Berlin (taz) – Der Bundesgrenzschutz (BGS) ist zumindest teilweise ein unbekanntes Wesen. Das gilt besonders für jene Einheit, die den Namen „Gruppe Fernmeldewesen“ trägt und deren Zuarbeit für das Kölner Bundesamt für Verfassungsschutz erst jüngst bekanntwurde. Im Bonner Entwurf für die Novellierung des BGS-Gesetzes räumte die Regierung erstmals ein, daß diese Fernmeldeeinheit schon seit langem im Wege der „Organleihe“ im Radioäther für die Kölner Schlapphüte Lauschaufgaben übernimmt. Es handele sich dabei um eine Praxis, die mit der geplanten Gesetzesänderung eine neue rechtliche Grundlage erhalten soll. Zur Begründung wird im Regierungsentwurf unter anderem angeführt, die vom Bundesgrenzschutz betriebene „Unterstützung des Bundesamtes für Verfassungsschutz auf dem Gebiet der Funktechnik“ diene der Aufklärung geheimdienstlicher Funkaktivitäten anderer Länder.

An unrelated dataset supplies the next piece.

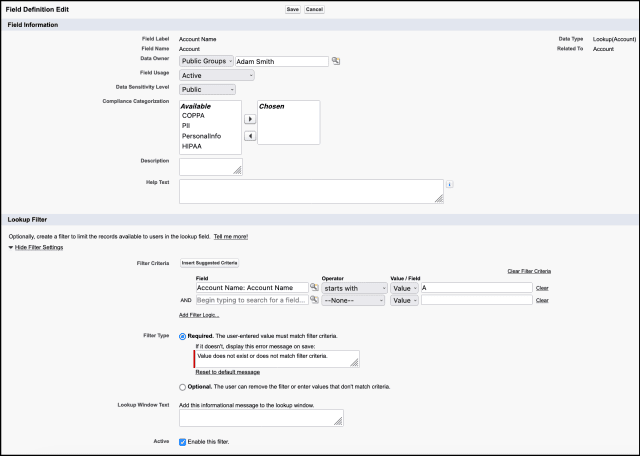Open the Tell me more link
Viewport: 640px width, 456px height.
231,237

Bedeutung habe sie aber auch bei der Beobachtung ausländischer Terrorgruppen. Dafür benötige der Verfassungsschutz den Grenzschutz, um feststellen zu können, ob militante rechts- und linksextremistische Personen und Gruppen versuchen, „den Funkverkehr der Sicherheitsbehörden abzuhören und diesen dadurch aufzuklären“. Dies ist offenbar aber nur die halbe Wahrheit.

Kenner des Bundesgrenzschutzes berichten nun, daß sich die Lauschereien des BGS keineswegs nur auf Aufträge des Verfassungsschutzes beschränken. Die „Gruppe FM-Wesen“, die dem Grenzschutzpräsidium West in Bonn unterstellt ist, soll darüber hinaus „eigene Aufträge“ wahrnehmen – sie soll ebenso auch für den Bundesnachrichtendienst tätig sein. Die Ergebnisse der Lauschereien würden zudem nicht nur den entsprechenden Diensten in Pullach und Köln zur Verfügung gestellt, die aufgeschnappten Erkenntnisse würde der BGS auch für die eigene Arbeit auswerten. In der Praxis bedeutet das, daß der Bundesgrenzschutz alltäglich das grundrechtlich verankerte Trennungsgebot zwischen Polizei und Geheimdiensten unterläuft.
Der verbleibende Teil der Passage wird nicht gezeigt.